What did you do to me? - (compressed air releases) - (laughs) Maki just shot me in the robo plums.
Did you see that? - (shouts, laughs) - JAMES: Did I get her? - Ooh! - Yeah! (laughs) Look, everyone, this is what James May would do to a lady.
- (shouts) - Yes! Too easy.
Everyone Oh, two more hits from Maki.
Hit, in the head.
Time to go in for the kill.
- (thuds) - Oh! (groans) JAMES: Yes! Well, I'm advancing right up on the other robot.
This is ballsy stuff.
(laughing) Tom? The GoPro fall from the window thanks to James.
(muffled chatter) - JAMES: Loser.
- I am running away.
Run away from the beast.
I'm fairly confident I won that, 8-6.
And I've changed my mind about robots.
They're brilliant.
I might even get one.
(gong clangs) It's nice.
It's like a married couple after having a big fight.
- (both laugh) - We are back in the same car.
- But not speaking, yeah.
- Not speaking.
- Just looking ahead like that.
- Yeah.
You were awful.
You seem so, so sweet and so James May, I was expecting you would treat me like a lady and you act like a gentleman, like, from England.
Maybe it's because I'm a cabbage roll.
- (laughs) - Is that right? - Yes, it is, yeah.
- Cabbage roll? Hmm.
Soft on the outside, but then aggressive in inside.
- This is how James May is, everyone.
- (chuckles) - Did you see? - A cabbage roll.
That's-that's a bit of an insult in Japan.
- No, no, it's not insult.
- It's not an insult? Yeah, it's just the three different type of boys available in Japan.
So what are the three different types? One is called nikushoku-kei, meat eaters.
- Meat eaters.
- Yeah.
- Confident.
- Macho, then.
- A meat eater is macho.
- Macho, yeah, yeah, yeah.
Then there's another type called soshoku-kei.
- Soshoku-kei.
- Soshoku is a vegetable eaters.
- Okay.
Soshoku-kei.
-So they are more shy, uh, reserved.
Well, they don't ask girls out and that sort of thing.

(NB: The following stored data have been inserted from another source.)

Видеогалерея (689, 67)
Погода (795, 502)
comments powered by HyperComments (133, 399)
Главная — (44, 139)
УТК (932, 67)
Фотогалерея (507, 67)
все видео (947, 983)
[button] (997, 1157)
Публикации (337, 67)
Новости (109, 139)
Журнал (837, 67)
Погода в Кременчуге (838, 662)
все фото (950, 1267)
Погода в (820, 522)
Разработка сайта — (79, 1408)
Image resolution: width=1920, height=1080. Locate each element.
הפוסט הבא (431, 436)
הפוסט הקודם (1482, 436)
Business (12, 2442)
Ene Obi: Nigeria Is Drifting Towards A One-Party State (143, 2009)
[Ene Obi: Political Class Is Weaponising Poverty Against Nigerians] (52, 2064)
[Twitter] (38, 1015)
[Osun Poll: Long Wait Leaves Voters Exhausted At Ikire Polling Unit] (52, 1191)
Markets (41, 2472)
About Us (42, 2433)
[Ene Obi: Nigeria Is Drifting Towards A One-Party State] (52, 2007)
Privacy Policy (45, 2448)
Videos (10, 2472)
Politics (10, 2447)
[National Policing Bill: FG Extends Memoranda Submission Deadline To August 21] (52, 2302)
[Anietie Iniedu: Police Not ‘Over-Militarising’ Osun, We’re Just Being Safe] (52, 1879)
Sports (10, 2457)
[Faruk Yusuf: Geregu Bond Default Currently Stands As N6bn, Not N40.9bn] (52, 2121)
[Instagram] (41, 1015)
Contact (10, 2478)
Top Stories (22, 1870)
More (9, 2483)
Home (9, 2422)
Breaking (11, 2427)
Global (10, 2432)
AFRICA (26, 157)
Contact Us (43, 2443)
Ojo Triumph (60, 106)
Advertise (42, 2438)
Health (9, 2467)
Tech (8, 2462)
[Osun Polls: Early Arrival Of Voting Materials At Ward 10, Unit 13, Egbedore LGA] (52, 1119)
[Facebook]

Yeah, they are more kind of slim.
Um, then there is another type which is could be you Cabbage Roll.
Rollu cabbage in Japanese.
It's meat in the inside, so aggressive personality, coated - With cabbage.
(laughs) - with cabbage.
Layers of cabbage.
So when you see him for the first time, you all think, "Oh, he's such a nice gentleman, very soft-spoken, uh, kind, uh, yeah, a bit shy.
" But then once you are in his house, when he feels comfortable with his own skin, he will go (shouts) JAMES: No man in his prime likes to be called a grabby cabbage roll by a lady.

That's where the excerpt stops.